Currently, there is a small ditch at the end of the cul-de-sac on Ivy Lane which allows water to drain. However, it has been determined that the ditch is not collecting enough water to stop it from flooding yards, driveways and the road. DeLucia offered that creating culverts at the end of each property owner’s driveway to direct water would be one possible solution. His concern with this option was that the culvert would essentially become a ditch due to depth, which could be dangerous to drivers if the area is flooded and the ditch is not visible. He added that this option is not entirely practical, would not be aesthetically pleasing and would take away from landscaping.
The engineer suggested inserting infiltration basins between properties, which would gently slope onto right-of-ways. “It will give us some volume and take some of the water quicker,” DeLucia noted. He pointed out two areas on a map of Ivy Lane where infiltration swells may be the most helpful: between the properties at 3901 Ivy Ln. and 3847 Ivy Ln., and 3917 Ivy Ln. and 3921 Ivy Ln. “If the water can run off the road into some 15-foot wide depressed areas, it’s not a lot of water, but it’s a lot more infiltration area so water can move faster.”
Mayor Pro Tem Jeff Pruitt shared that he had visited the affected area after a storm hit mid-January. He pondered whether the rounded portion at the end of the cul-de-sac could be utilized to divert water that was “pooling in” from the sound. “I’m not sure CAMA would let us improve it,” DeLucia said, “and the Coastal Fed. already said no more pipes.” The engineer informed the council that if they were to install infiltration basins, CAMA would have to approve the project first. That goes for anywhere work is done within 75-ft. of the water. Roadway swells along right-of-ways would not require CAMA permits.

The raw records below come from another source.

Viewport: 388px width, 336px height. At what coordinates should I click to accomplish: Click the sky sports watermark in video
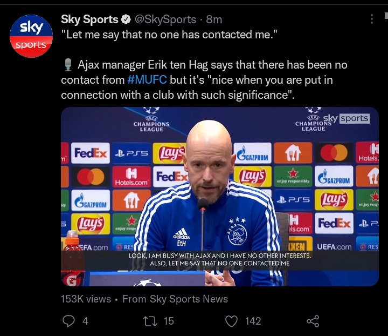[x=347, y=118]
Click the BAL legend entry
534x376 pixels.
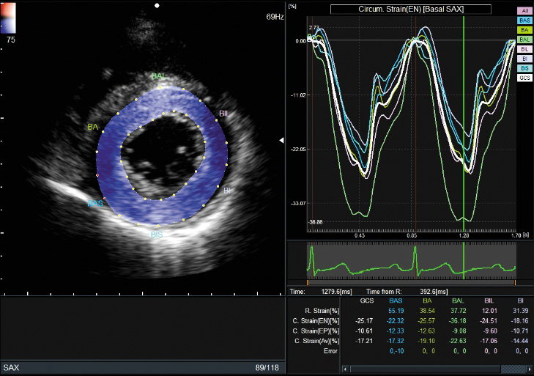tap(524, 40)
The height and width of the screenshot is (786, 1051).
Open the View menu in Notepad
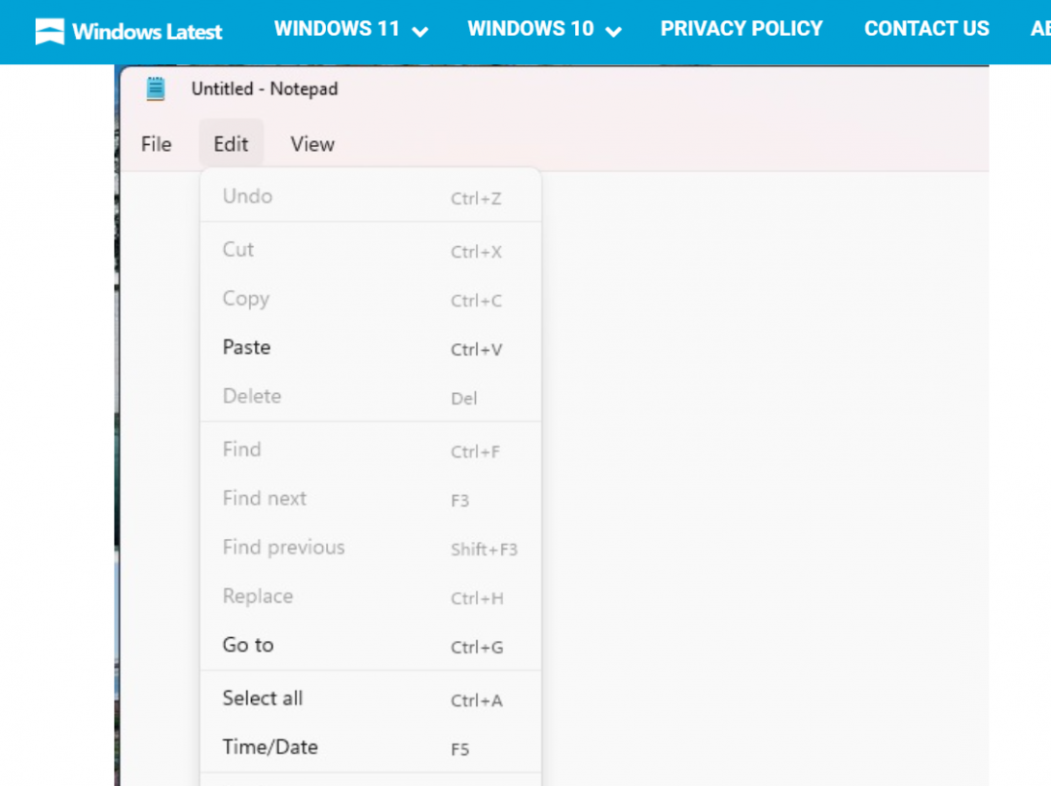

Public works director Willie Midgett agreed that by scraping the shoulders of the affected roadway, water would have somewhere else to go. Given that any of the recommendations would require funding and a good bit of roadwork, along with the possibility of affecting private property, Pruitt suggested that the town consult with property owners first before moving forward with discussions. Mayor Craig Garriss asked if a survey could be conducted to receive feedback and input from the property owners who live on the southern portion of Ivy Lane. The town manager offered to put one together. “We’ll hear from the property owners and see where we go from there.”